5 Compare observation vs. data Does what you saw match the MES data? If the dashboard shows 95 % availability but you witnessed 3 micro-stops in 15 minutes, something is wrong — either the data or the threshold definition. Trusting only the data or only the eyes. The power of Gemba is in the gap between the two.
6 Document findings Record 3–5 specific observations with location, time and context. Not "changeover is slow" but "changeover on press 7, order 48291→48295, took 42 min. Internal setup not separated from external." Vague notes that cannot be acted on. If you can't assign a root-cause investigation to it, don't write it down.
7 Follow up Present findings in the next shopfloor management meeting. Assign actions. Close the loop in the following walk. Observing without follow-up — operators notice immediately and stop engaging. "Management walks through, nothing changes."

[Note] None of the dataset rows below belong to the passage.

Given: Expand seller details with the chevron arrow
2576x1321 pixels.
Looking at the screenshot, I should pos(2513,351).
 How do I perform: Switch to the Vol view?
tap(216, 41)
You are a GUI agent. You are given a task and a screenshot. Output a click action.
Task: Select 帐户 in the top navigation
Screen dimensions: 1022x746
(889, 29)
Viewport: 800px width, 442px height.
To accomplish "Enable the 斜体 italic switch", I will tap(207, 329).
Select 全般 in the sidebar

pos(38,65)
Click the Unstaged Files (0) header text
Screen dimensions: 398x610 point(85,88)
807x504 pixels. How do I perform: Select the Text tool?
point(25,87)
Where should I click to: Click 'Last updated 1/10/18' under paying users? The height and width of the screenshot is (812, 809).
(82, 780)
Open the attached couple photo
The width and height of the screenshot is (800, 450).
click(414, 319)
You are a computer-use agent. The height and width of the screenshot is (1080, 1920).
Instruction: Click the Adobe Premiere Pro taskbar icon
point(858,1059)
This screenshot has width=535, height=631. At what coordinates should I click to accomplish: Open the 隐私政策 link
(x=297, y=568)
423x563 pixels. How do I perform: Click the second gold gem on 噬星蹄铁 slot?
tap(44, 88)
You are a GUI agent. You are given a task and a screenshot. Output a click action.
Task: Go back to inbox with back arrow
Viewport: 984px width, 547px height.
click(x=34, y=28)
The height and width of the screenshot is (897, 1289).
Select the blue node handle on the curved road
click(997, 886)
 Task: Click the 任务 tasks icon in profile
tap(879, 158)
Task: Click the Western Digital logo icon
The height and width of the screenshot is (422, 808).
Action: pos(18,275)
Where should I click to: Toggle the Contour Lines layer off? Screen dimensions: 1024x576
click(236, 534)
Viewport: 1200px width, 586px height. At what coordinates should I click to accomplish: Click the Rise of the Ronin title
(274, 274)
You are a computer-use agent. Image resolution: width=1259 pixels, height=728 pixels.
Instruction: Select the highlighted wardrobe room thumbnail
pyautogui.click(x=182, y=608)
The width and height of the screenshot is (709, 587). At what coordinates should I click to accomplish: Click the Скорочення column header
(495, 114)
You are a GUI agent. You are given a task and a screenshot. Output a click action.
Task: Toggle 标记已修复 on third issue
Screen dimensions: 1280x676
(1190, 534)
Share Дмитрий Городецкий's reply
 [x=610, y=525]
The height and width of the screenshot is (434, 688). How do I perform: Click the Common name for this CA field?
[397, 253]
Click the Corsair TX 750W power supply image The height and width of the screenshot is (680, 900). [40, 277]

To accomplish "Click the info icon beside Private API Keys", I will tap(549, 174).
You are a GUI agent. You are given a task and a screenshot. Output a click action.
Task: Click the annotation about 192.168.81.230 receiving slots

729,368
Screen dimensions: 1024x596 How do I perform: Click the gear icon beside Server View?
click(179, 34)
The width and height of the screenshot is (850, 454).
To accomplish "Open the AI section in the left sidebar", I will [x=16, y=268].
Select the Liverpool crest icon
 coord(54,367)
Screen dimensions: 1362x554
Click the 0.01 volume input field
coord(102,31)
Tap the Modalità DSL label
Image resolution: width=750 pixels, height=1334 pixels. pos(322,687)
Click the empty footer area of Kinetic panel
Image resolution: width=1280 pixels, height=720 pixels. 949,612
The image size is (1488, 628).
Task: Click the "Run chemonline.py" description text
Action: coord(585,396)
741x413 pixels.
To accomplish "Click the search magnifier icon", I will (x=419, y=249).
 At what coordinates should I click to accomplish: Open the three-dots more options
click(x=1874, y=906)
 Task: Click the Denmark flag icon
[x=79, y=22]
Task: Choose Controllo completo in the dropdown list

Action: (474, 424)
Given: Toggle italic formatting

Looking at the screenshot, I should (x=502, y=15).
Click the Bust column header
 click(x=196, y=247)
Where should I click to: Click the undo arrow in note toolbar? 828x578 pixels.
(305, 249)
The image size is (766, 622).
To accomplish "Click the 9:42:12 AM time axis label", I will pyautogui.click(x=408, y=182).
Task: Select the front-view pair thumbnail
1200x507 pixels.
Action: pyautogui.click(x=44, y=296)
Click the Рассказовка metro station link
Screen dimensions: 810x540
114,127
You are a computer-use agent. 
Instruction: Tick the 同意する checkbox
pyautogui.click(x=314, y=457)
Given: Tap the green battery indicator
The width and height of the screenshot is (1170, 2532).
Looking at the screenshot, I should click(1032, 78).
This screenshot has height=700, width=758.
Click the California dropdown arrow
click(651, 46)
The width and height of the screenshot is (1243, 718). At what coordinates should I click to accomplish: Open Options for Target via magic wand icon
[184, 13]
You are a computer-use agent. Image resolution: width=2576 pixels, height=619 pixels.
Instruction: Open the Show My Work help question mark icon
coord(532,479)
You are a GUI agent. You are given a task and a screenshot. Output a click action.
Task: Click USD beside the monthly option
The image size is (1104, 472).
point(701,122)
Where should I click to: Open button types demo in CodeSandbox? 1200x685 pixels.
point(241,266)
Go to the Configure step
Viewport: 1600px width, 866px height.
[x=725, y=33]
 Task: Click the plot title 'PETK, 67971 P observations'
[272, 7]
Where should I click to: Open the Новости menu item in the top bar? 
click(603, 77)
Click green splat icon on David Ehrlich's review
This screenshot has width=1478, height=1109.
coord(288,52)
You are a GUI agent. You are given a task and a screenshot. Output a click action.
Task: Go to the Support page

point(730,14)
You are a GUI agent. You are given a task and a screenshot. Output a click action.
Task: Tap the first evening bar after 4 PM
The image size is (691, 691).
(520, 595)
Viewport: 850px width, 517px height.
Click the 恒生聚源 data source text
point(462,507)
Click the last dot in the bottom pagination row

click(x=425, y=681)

Frequency: the Lean standard is daily for the production manager, weekly for the plant manager. At Neoperl, the structured combination of Gemba observation with PLC alarm data correlation — operators explaining what they see, the system confirming what it measured — identified that 4 alarm codes accounted for 80 % of all downtime events. Neither the data alone nor the observation alone would have surfaced that insight.

What is the difference between physical Gemba and digital Gemba?

This is the question that defines modern shop floor management. Traditional Gemba is physical: you walk, you observe, you talk. Digital Gemba is the real-time data layer that makes every walk more effective — and extends Gemba to locations you cannot physically visit.

Dimension Physical Gemba Digital Gemba (MES dashboard) Combined (best practice)
What you see Operator behaviour, material flow, workarounds, body language, safety hazards OEE trend, downtime Pareto, alarm history, cycle time distribution, scrap rate Context: "The alarm data says bearing alarm #4017 fired 12 times today. Show me — what happens when it fires?"
Frequency Daily or weekly, limited by physical presence Continuous, 24/7, all shifts, all plants Digital continuous monitoring → physical walk triggered by data anomalies
Blind spots You see 15 min of a 480 min shift. You miss night shift entirely. You see numbers but miss the why. A 5 % performance drop is a number — the reason is on the floor. Minimal — data covers time; observation covers cause.
Multi-plant Impossible for remote plants Full visibility across all connected plants Digital Gemba for remote plants, physical Gemba for home plant + periodic visits to remote sites

At Meleghy Automotive — 6 plants across Germany, Czech Republic and Hungary — the COO cannot walk every shop floor every day. The SYMESTIC Cloud MES provides digital Gemba across all plants: one dashboard showing OEE, downtime and alarm patterns for every press line in every plant. When the data shows an anomaly at Brandýs, the local team conducts the physical Gemba walk. The COO sees the same data remotely and can ask the right questions in the morning call. That is the practical integration of physical and digital Gemba.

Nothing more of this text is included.